News & Events
Social media and rapid onset gender dysphoria
The adverse roll of social media in the rise of ‘rapid onset gender dysphoria’ has been raised in light of the recent British High Court judgement against transitioning treatments for children.
Keira Bell now 23, began transitioning treatments when she was just 16 years old. She brought the legal action against Tavistock claiming that more should have been done to explore underlying reasons for her dysphoria instead of rushing in to irreversible and drastic treatments.
The court ruling has put a stop to children undergoing similar treatments. Now the spotlight is being shone on the role of the internet.
Paul Conrathe, Bell’s solicitor, said,
“If you read Keira Bell’s story, she says at various points: ‘I had my doubts but I gained courage from the internet.’
“I think there is a need for safeguarding guidance on protecting children from information that will encourage them down an experimental medical pathway.”
The role of social media has been cited as a possible factor in the sharp rise in the number of young people approaching GIDS for help.
The ruling has been met with relief by some parents.

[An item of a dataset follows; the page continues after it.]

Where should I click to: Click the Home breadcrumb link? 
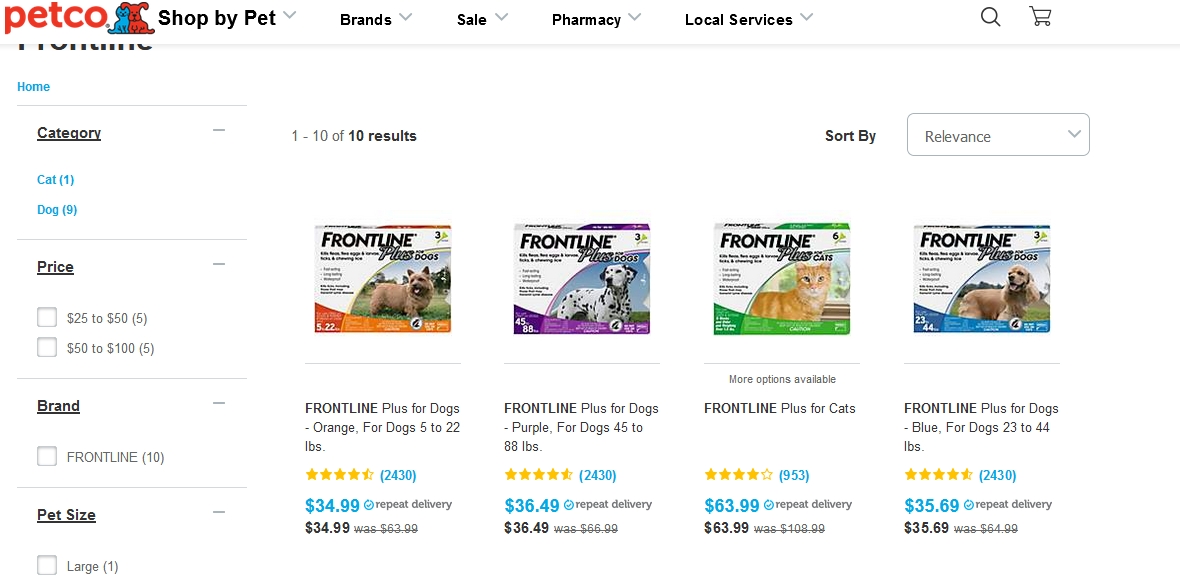click(x=33, y=87)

One mother said: “Nothing can describe the fear you feel as a parent when you realise that medical transition is the only solution presented to your child for distress around their gender identity. Given that institutions – from schools to government, charities to the NHS – have supported this route, we have felt powerless to intervene.”
Conrathe hailed the ruling as a “historic judgment that protects children”. He said the court had found that puberty blockers were an experimental treatment with a very limited evidence base for their effectiveness, and it was unclear if they offered any benefit.

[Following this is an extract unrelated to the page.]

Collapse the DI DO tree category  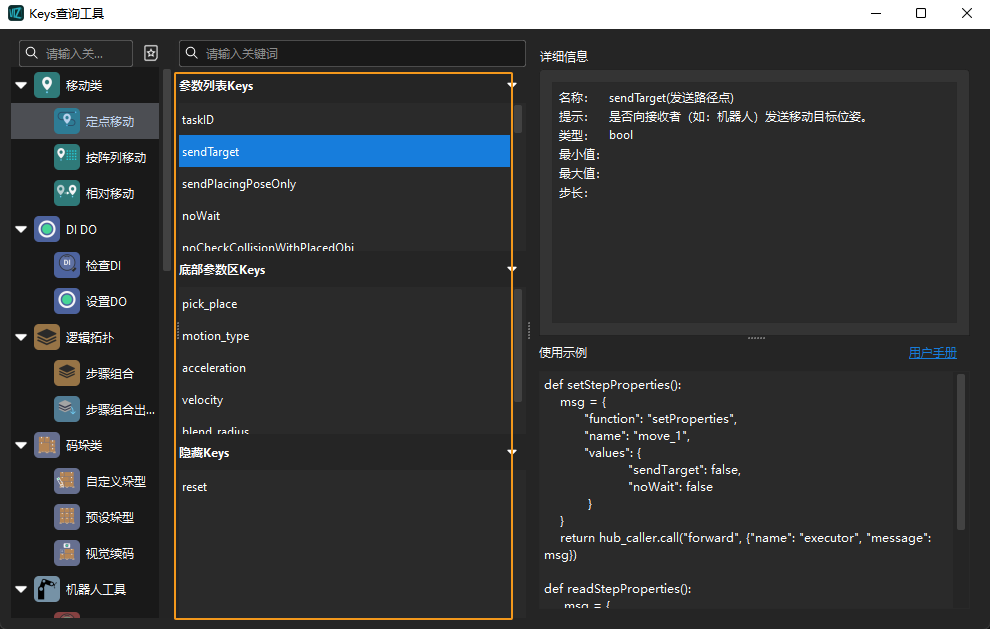pos(21,230)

Conrathe, who said he believed that the ruling would open the door to claims for damages against GIDS from people who now regretted transitioning, said the court had agreed that blockers were part of a treatment pathway on to cross-sex hormones, which have irreversible life-long consequences.
Binary spokeswoman, Kirralie Smith, said parents need to monitor internet use by their children.
“Radical gender activism is rife on the internet. Children are exposed to the agenda at school, on TV, in movies, music and social media. Parents need to be developing close relationships with their children to counter the aggressive messaging by activists who advocate experimenting on children.”